Taking the stand of blockade isnt the answer to the situation. I seen one posting stating that the hunting group was demanding royalties, which clearly shows this isnt about protecting their hunting grounds. It shows greed for their pockets, and the issues at hand will still be there. There needs to be more knowledge to both sides on how negotiations work. It seems both sides lack any sort of resolution in resolving the issues at hand. The company needs to get their s*** together on running a business, and the locals need to pull their weight while being a part of the company. Everyone needs to work together in making things work and not for the almighty dollar and screwing everyone along the way. I’ve dealt with issues very much the same.as this one…….and this isnt how things move forward
The mining company does a lot of news release and about your question came from Baffinland. They know that if Inuit are divided then it is easier for them to go through. It’s called divide and conquer, because a united group is hard to beat.

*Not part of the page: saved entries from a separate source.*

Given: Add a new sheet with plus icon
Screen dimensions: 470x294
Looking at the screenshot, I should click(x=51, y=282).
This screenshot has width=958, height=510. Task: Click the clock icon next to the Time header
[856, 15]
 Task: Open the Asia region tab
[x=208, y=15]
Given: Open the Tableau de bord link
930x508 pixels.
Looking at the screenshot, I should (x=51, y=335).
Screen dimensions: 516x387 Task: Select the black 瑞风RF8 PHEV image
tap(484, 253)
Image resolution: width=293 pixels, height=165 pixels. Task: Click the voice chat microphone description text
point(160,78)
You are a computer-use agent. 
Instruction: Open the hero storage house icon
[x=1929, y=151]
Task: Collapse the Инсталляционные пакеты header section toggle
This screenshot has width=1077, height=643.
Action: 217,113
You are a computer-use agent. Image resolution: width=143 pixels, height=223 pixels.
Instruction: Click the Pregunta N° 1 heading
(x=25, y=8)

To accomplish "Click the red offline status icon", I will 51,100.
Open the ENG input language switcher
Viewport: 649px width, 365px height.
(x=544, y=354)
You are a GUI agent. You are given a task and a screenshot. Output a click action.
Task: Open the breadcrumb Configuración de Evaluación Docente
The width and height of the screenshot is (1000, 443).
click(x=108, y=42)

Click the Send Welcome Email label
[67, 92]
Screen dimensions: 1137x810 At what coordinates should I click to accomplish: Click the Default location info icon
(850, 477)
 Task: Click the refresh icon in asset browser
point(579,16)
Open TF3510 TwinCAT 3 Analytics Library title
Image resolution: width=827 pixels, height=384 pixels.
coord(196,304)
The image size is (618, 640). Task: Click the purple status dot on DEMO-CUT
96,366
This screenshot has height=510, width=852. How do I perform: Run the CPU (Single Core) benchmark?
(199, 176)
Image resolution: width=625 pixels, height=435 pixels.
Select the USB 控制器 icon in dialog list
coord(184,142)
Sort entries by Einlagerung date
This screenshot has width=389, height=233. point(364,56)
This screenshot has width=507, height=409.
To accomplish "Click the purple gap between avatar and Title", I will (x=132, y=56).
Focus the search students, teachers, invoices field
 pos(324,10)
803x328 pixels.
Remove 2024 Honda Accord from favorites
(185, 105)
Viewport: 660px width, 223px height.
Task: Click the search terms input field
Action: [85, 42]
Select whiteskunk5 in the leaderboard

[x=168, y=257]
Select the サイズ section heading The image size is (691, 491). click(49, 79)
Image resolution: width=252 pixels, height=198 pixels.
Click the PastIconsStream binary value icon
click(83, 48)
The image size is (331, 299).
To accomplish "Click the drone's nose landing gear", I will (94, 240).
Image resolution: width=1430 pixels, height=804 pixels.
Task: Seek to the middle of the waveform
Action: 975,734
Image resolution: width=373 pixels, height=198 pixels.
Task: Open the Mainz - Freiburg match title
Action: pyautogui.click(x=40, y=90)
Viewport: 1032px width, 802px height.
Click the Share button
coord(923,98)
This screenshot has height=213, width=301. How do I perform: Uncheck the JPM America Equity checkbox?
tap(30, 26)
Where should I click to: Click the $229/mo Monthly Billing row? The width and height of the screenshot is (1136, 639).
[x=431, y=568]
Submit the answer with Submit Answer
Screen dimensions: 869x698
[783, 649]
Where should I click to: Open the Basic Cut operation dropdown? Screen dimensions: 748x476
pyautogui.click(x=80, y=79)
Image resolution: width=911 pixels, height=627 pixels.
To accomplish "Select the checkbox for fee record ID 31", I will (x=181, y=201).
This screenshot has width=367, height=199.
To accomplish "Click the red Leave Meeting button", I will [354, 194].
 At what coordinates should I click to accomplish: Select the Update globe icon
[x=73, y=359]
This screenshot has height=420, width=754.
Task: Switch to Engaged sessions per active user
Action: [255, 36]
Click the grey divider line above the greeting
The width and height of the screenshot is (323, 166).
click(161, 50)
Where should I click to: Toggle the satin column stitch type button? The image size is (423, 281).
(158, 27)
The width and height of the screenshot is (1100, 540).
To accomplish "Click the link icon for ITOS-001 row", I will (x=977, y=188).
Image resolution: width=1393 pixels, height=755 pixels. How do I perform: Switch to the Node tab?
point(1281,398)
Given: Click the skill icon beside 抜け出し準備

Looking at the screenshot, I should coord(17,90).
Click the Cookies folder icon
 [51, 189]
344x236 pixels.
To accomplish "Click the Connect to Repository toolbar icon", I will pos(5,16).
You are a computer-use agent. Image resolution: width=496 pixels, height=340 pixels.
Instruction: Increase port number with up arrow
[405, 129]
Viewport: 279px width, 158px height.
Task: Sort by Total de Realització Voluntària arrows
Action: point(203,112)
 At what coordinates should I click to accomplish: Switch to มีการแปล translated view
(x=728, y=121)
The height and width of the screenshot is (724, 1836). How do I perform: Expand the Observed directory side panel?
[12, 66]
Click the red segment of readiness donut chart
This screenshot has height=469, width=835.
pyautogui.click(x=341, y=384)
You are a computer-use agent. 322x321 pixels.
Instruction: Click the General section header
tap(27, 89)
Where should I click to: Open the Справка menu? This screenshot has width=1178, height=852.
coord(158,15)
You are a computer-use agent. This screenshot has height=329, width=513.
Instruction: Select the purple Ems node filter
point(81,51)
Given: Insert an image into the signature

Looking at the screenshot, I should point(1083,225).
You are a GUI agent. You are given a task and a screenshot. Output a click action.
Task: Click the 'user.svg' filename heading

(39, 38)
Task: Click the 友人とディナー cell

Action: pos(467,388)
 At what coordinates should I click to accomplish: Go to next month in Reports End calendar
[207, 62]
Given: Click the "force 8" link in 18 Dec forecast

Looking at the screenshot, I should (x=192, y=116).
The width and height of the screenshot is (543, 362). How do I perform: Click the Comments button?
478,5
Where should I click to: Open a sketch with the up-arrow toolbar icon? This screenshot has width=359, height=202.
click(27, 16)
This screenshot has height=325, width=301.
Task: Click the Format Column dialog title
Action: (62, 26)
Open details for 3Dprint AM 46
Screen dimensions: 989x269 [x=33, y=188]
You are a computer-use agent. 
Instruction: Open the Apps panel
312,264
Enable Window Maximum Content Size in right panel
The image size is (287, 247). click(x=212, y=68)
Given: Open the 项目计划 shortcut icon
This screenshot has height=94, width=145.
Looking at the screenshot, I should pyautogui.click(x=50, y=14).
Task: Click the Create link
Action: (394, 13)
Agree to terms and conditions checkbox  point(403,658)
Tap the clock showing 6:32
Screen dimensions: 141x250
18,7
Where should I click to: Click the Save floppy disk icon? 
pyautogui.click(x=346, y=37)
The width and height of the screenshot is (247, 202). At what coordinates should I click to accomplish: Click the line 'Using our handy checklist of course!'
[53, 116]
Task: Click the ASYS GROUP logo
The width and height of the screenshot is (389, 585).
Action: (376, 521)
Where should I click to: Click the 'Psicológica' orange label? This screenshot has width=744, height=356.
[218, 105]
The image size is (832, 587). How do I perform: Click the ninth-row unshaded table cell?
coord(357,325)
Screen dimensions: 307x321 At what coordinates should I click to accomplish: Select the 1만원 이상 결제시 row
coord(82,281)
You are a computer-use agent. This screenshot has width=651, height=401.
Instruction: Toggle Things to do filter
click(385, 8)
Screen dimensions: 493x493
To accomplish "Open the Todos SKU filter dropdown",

Remember Inuit this mine wont be the first or the last in Nunavut. We will need to reunite again. If Inuit don’t protect each other then who will?
I think QUK owes people an explanation. Who are they?
Who are they comprised of? If they are an Association, they have to have meeting minutes and board elections. Who elected them?
If they represent Inuit in the North Baffin Region, when were they elected? I know who QIA is, and i may not side with them all the time, does not mean i’m going to automatically sign on with someone else. we know what BIM and QIA are up to, what is QUK up to?
Who are they?
Look at the supply and demand of iron ore around the world, and the iron ore industries around the world – look at their examples – Brazil had a disaster, and Australia turned down two projects by its environmental agencies in 2017 – iron ore is a sought-after resource that can generate significant wealth, but can also create significant environment risks, including to wildlife and humans – from the extraction stage, to transport, including direct impacts – crushing, blasting, stockpiling, storing, trucking, port transfers to ships, shipping and indirect impacts and cummulative effects – what the Guardians have made me realize is that we need to pause and reflect to properly calculate the benefits to the risks and whether we have all the information necessary to properly make those assessments ourselves as Inuit and Nunavummiut and as Canadians, and whether we should have it stopped completely, or maintain the status quo until the developer makes improvements to its plans or integrate new plans to make it alot safer to the environment and wildlife and more beneficial to communities. It’s really hard to think properly when we’re in such a rush to make quick decisions just as we learn about them without having time to really take in all factors, and especially when there’s no follow-up or very limited time to be responsive, or not having the capacity to understand the technical reviews translatable to laymen terms, such as studies on char, clams as a food source to larger mammals or the flawed aerial view study by a consultant in 2018. We need a larger perspective understanding of how all these interrelate as whole, to compare with what’s being really offered as benefits – as it stands now, the significant risks looks so unmanageable right now. We took it for granted to have faith in the developer to be environmentally responsible, and for the environmental agencies to properly assess – only to realize there may be significant flaws in the whole system and processes
Why did the Inuit Organizations need to create another Inuit group as in QUK(and who are they, when were they elected. Are they on behalf of all Inuit worldwide, just the region or all Nunavut? Before we let them make deals with the mine representative’s. please let us get answers from them first.
Something smells fishy if Inuit have to create another group to settle with a mine, rather then let NTI, or QIA settle on behalf of there constituents.